Puls rynku
2018-06-26 10:08 | Ameryka po południu |
Raporty codzienne |
Wykres wysoko
Eurodolar pozycjonuje się relatywnie wysoko, bo przy 1,1690. Ale nad ranem i tak był jeszcze wyżej, nawet przy 1,1720. Tak więc od tego czasu notowania się obniżyły. Wypada to uznać raczej za korektę niźli za coś wywołanego klarownymi czynnikami fundamentalnymi.
W tle toczy się wojna handlowa USA z... całym światem? Na pewno z Chinami, Unią Europejską czy Kanadą. Chiny i UE zacieśniają tymczasem współpracę, posługując się sloganami o wolnym handlu, obustronnych korzyściach i multi-lateralnych kontraktach celnych.
Rynek najwidoczniej uznaje, że w takim układzie pozycja Trumpa słabnie, może nawet długofalowo. W tym pewnie należy doszukiwać się przyczyn umocnienia euro. W przyszłości ważna będzie też polityka EBC - która w końcu stanie się bardziej jastrzębia. Na przykład z końcem roku ma się zakończyć operacja QE, potem będzie można rozmawiać o podwyżkach stóp. Z kolei to, że Fed podwyższy stopy jeszcze dwa razy w tym roku, czyli razem cztery, jest na razie dość silnie wycenione. Swoje robi też wsparcie techniczne w okolicach 1,15.
Co do danych makro, to tak naprawdę pojawią się one po południu. O 15:00 poznamy indeks cen domów S&P/Case-Shiller, o 16:00 indeks zaufania konsumentów Conference Board - i równocześnie wskaźnik Richmond Fed. Są to więc wszystko dane z USA. Poza tym o 19:45 wypowie się p. Kaplan z Fed, o 20:00 natomiast p. Bostic. O 22:40 American Petroleum Institute oceni tygodniową zmianę zapasów paliw.
Temat PLN
Euro-złoty zaliczył wczoraj i dziś rano maksima przy 4,3470-80. To nowe kursy, wyższe nawet niż szczyty z końcówki maja. Teraz mamy lekką korektę, ale euro nadal pozostaje silne.

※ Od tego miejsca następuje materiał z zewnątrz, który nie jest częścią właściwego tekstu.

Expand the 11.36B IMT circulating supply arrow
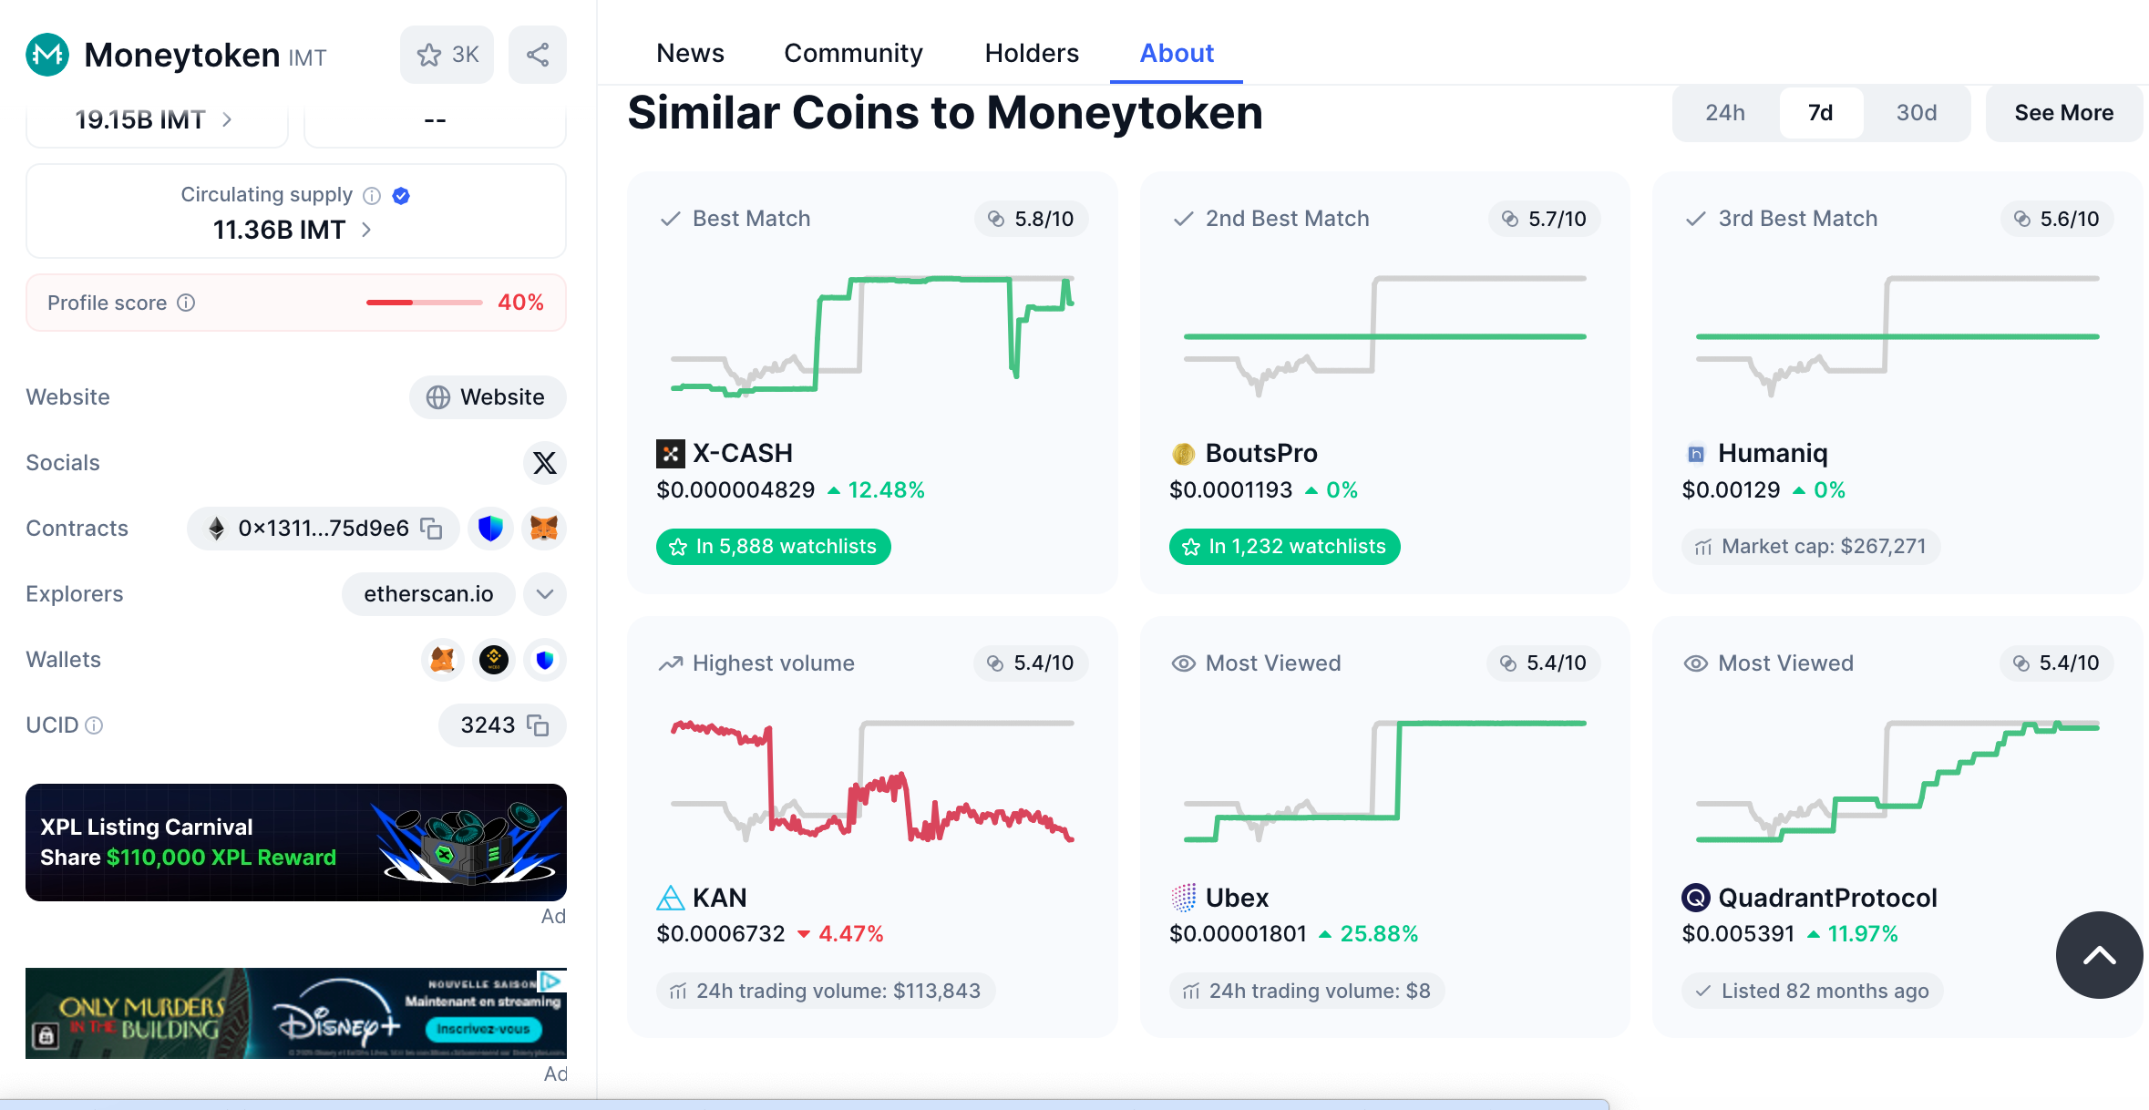 tap(366, 230)

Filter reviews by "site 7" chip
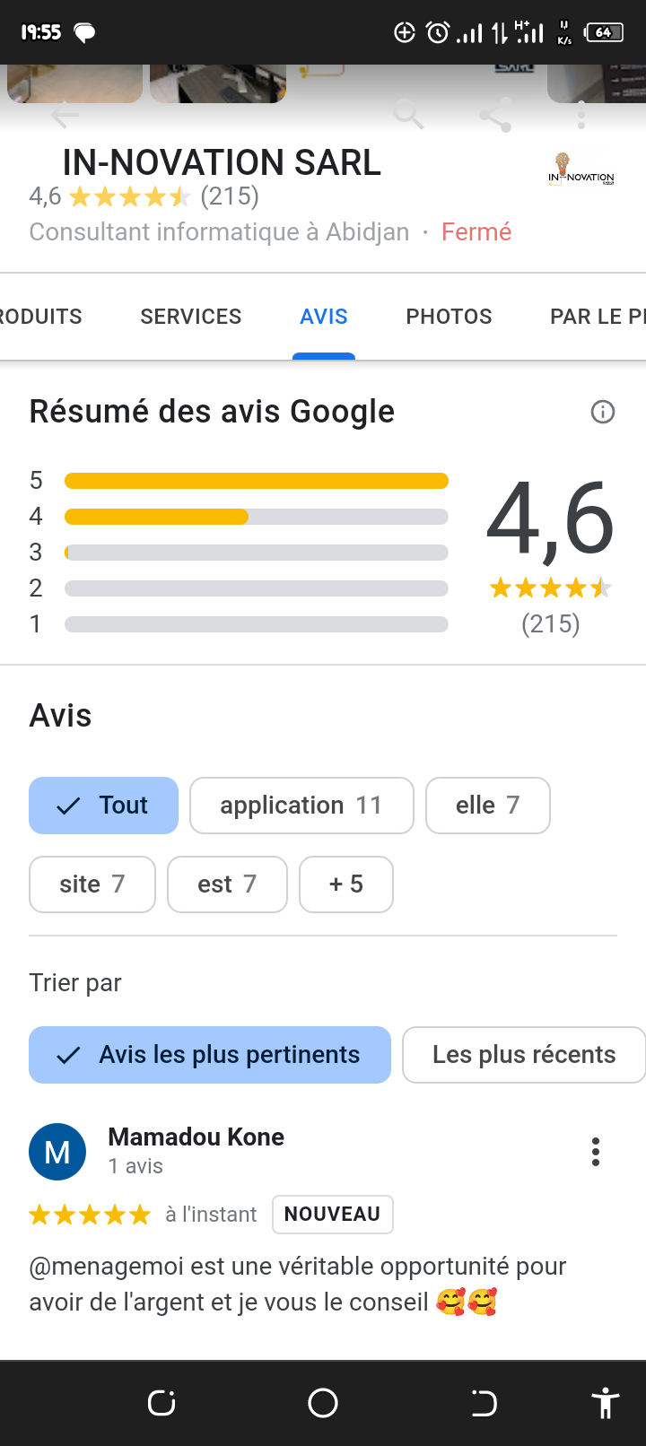[x=92, y=884]
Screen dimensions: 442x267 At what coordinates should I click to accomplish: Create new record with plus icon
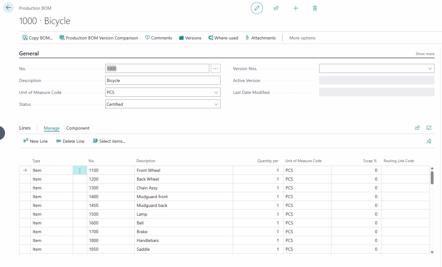[x=295, y=8]
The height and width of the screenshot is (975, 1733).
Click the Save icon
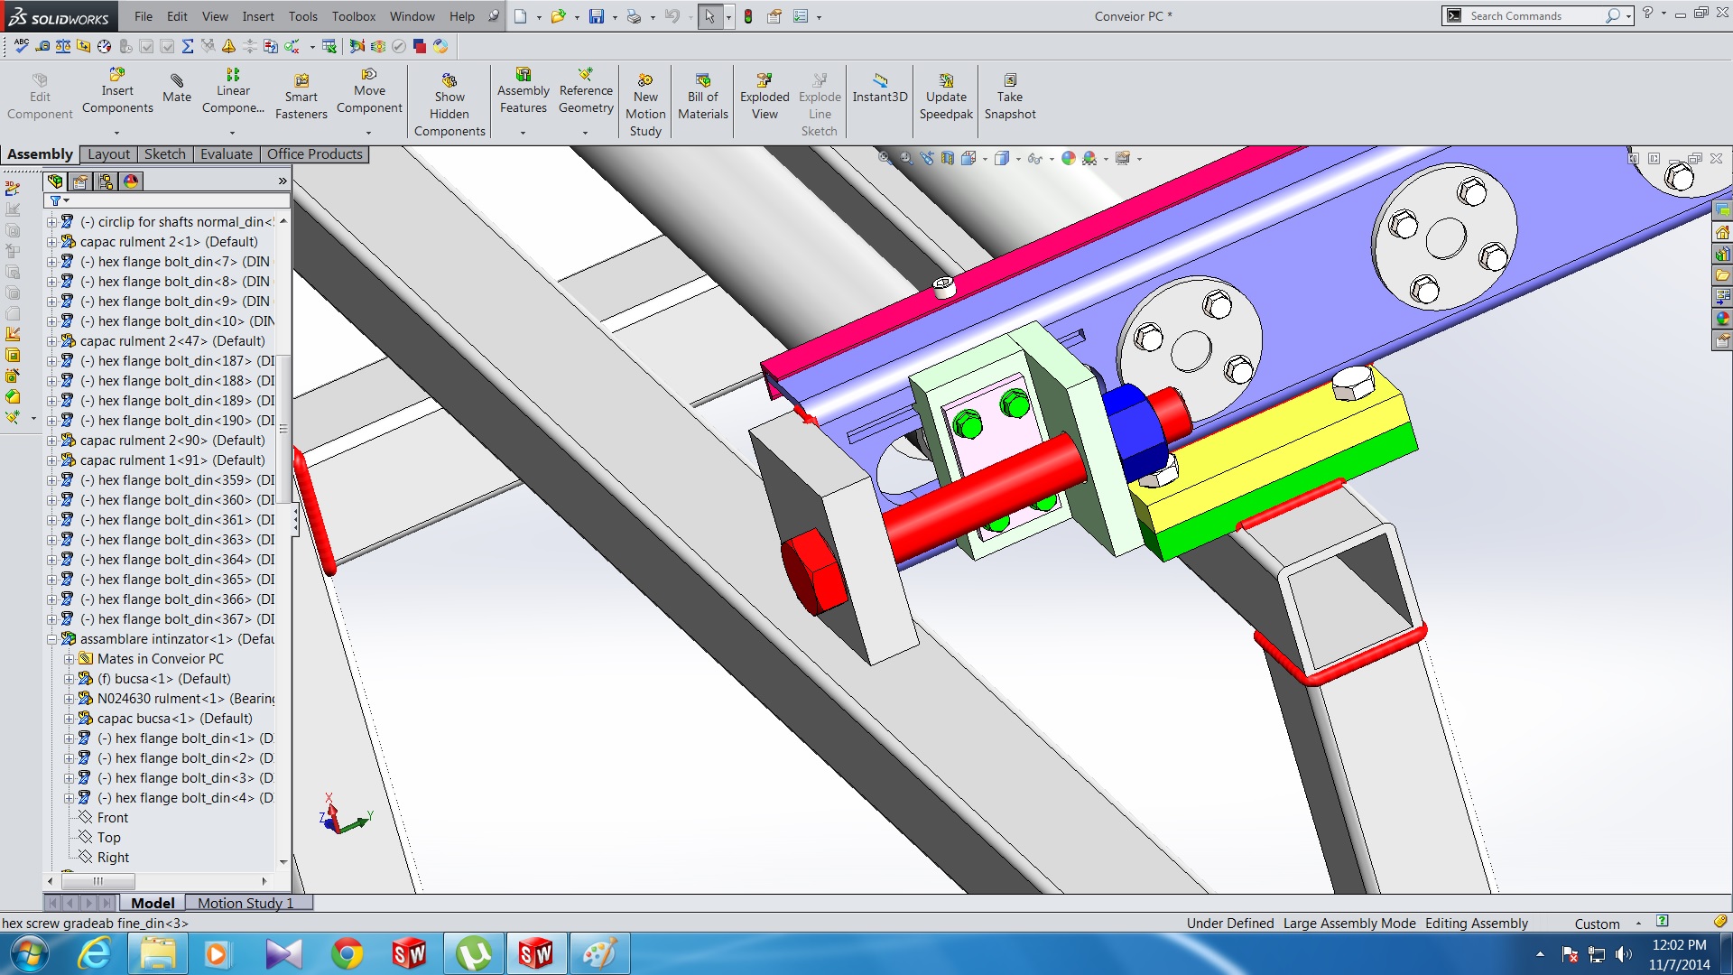click(x=597, y=16)
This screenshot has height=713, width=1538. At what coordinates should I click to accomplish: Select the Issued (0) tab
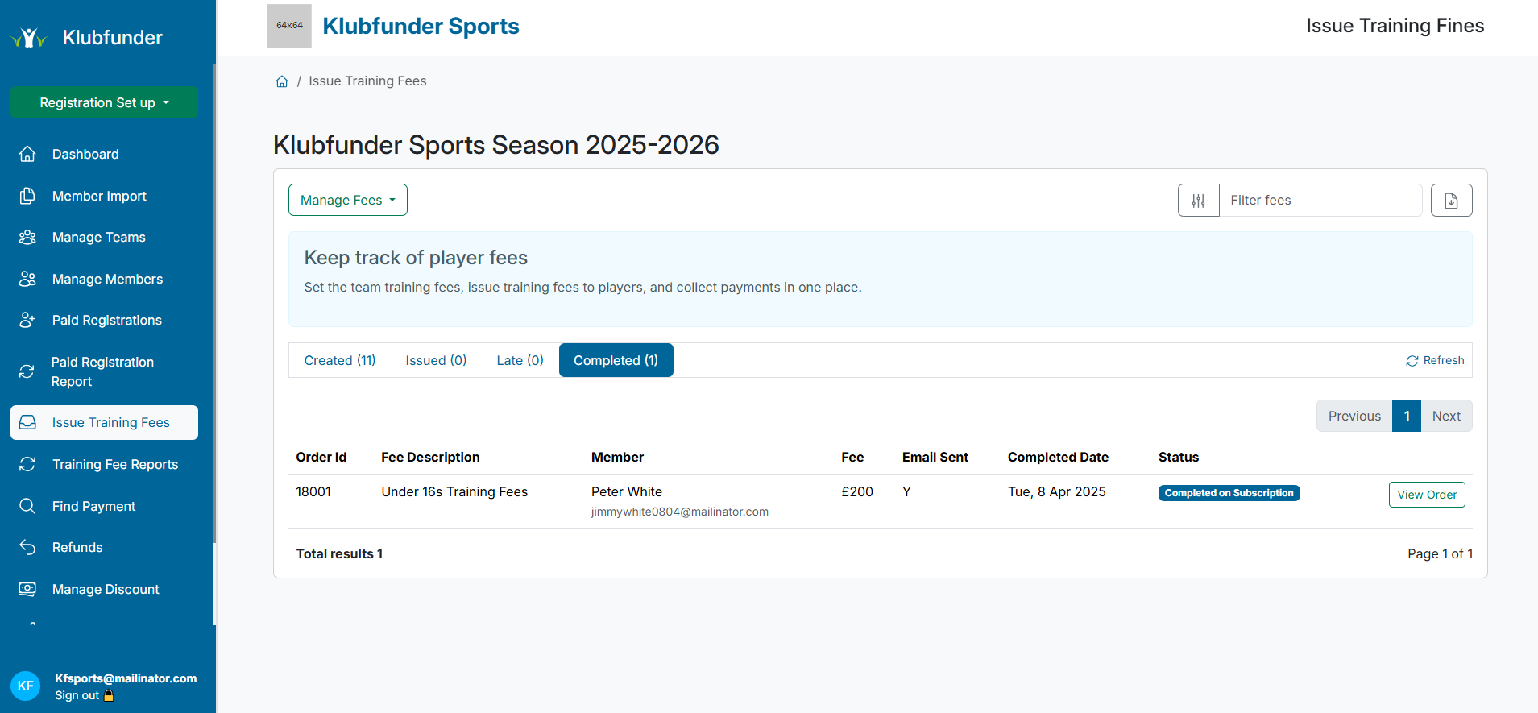(x=435, y=360)
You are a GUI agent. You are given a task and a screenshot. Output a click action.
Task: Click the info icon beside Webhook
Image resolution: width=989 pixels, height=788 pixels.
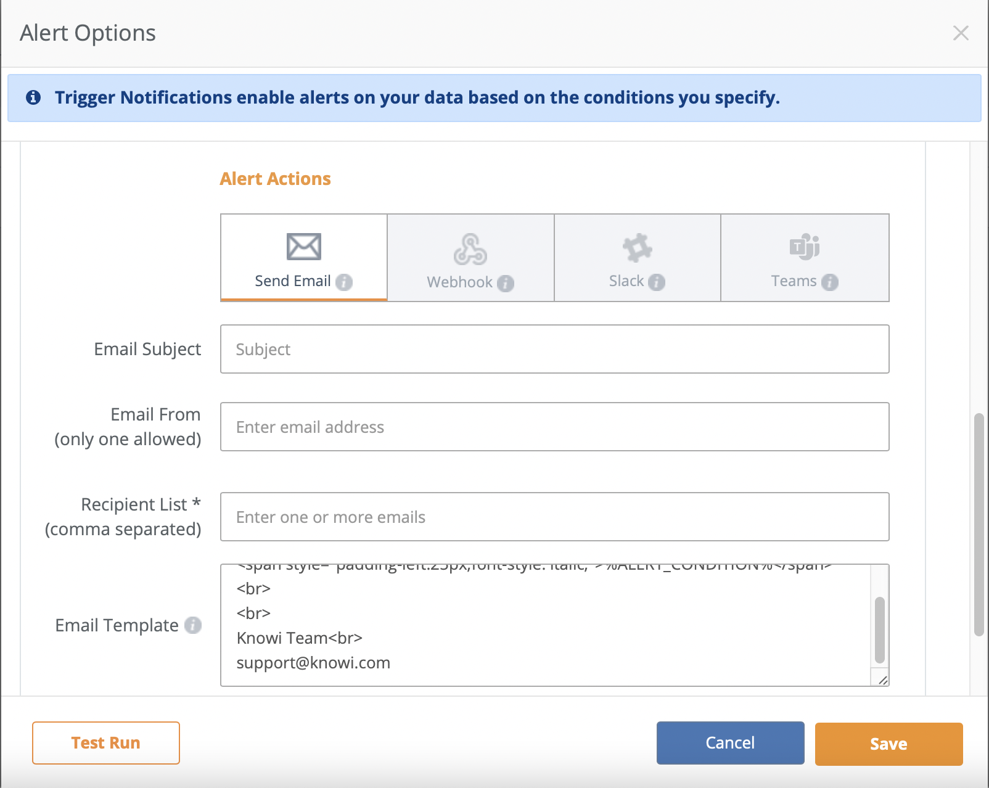[506, 284]
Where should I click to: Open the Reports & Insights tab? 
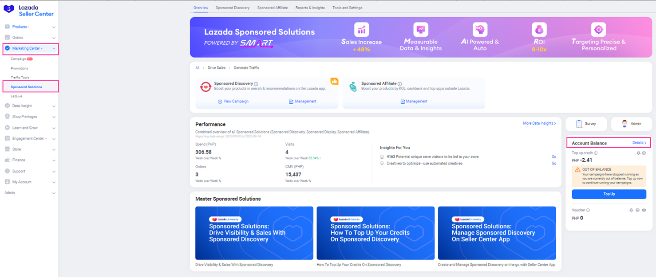[x=310, y=8]
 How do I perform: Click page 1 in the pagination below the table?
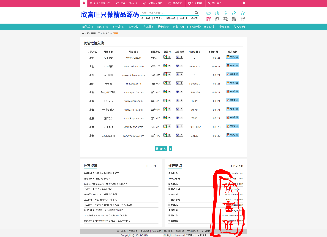pos(170,149)
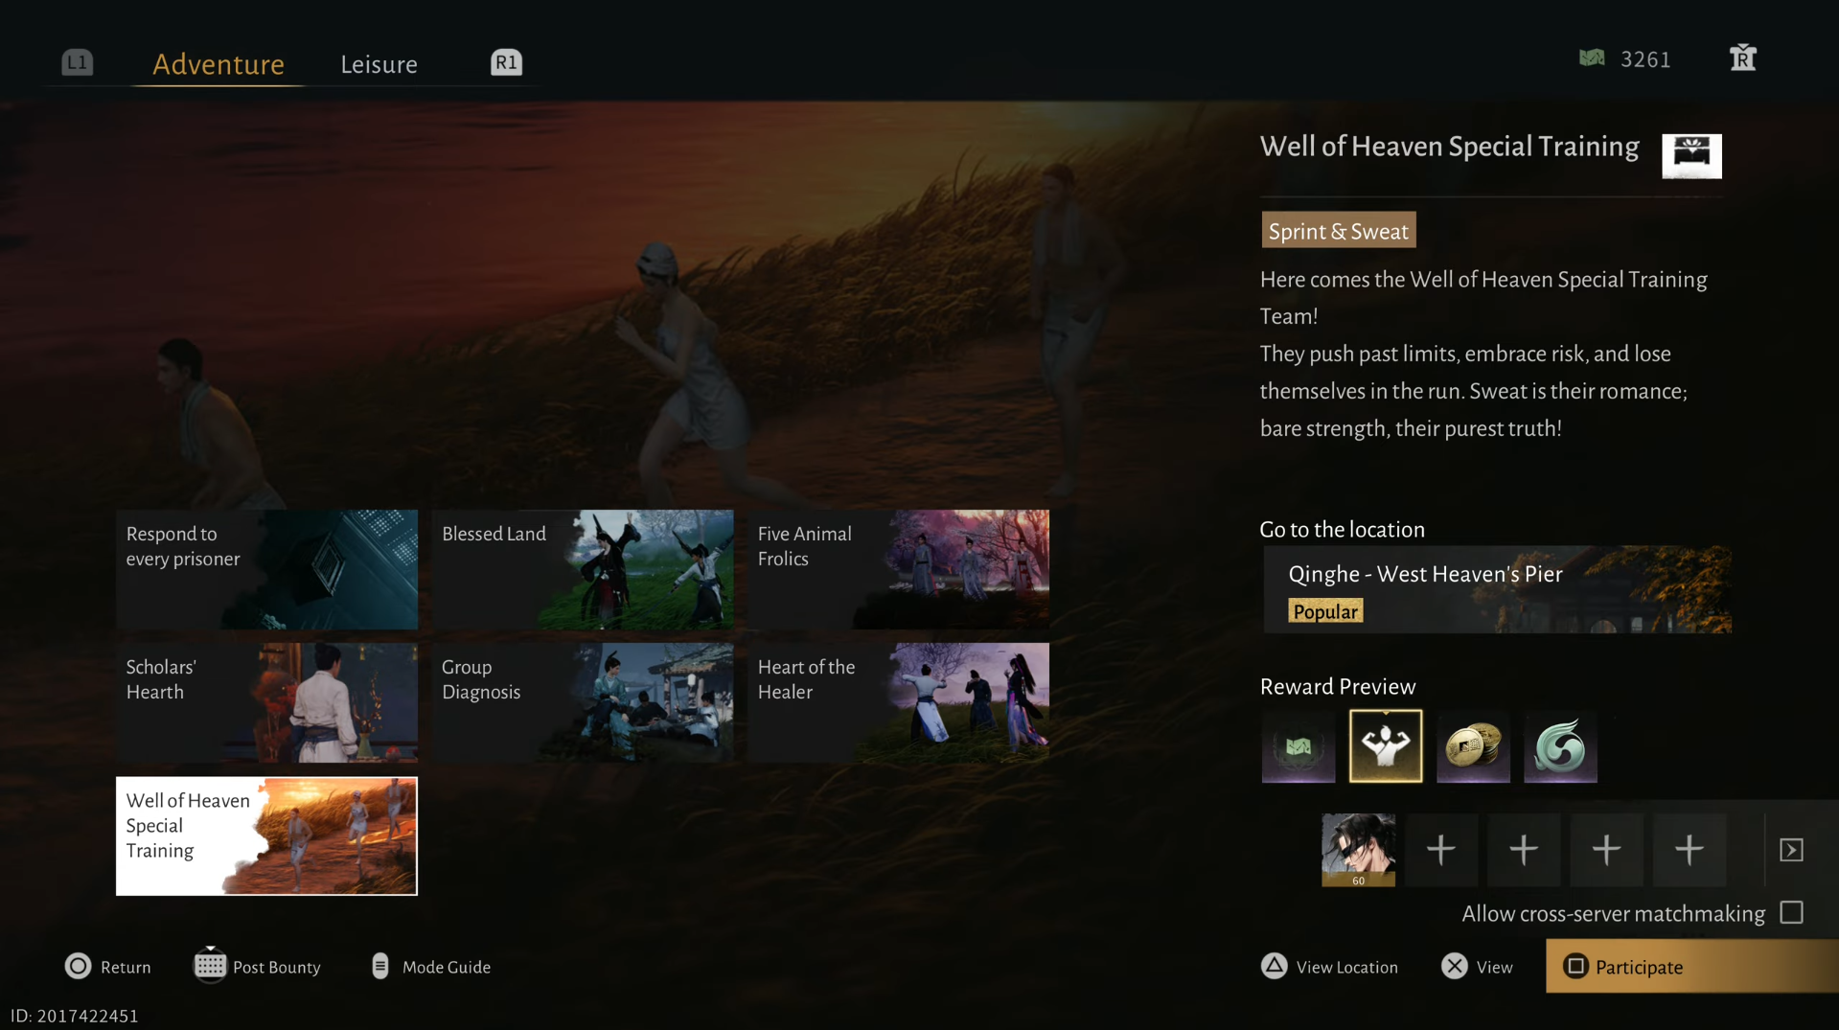Choose the Heart of the Healer card

pyautogui.click(x=898, y=702)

Mamy 4,3370.
Co się tyczy pary dolarowej, to tutaj widizmy 3,7120. Deprecjacja PLN przyhamowała parę dni temu, ale późniejsza aprecjacja - też. Para funtowa jest na poziomie 4,9270. W ubiegłym tygodniu notowano 4,9540. Można przypomnieć, że w piątek poznamy odczyt dynamiki PKB Wielkiej Brytanii - rewizję wyniku za I kw. 2018.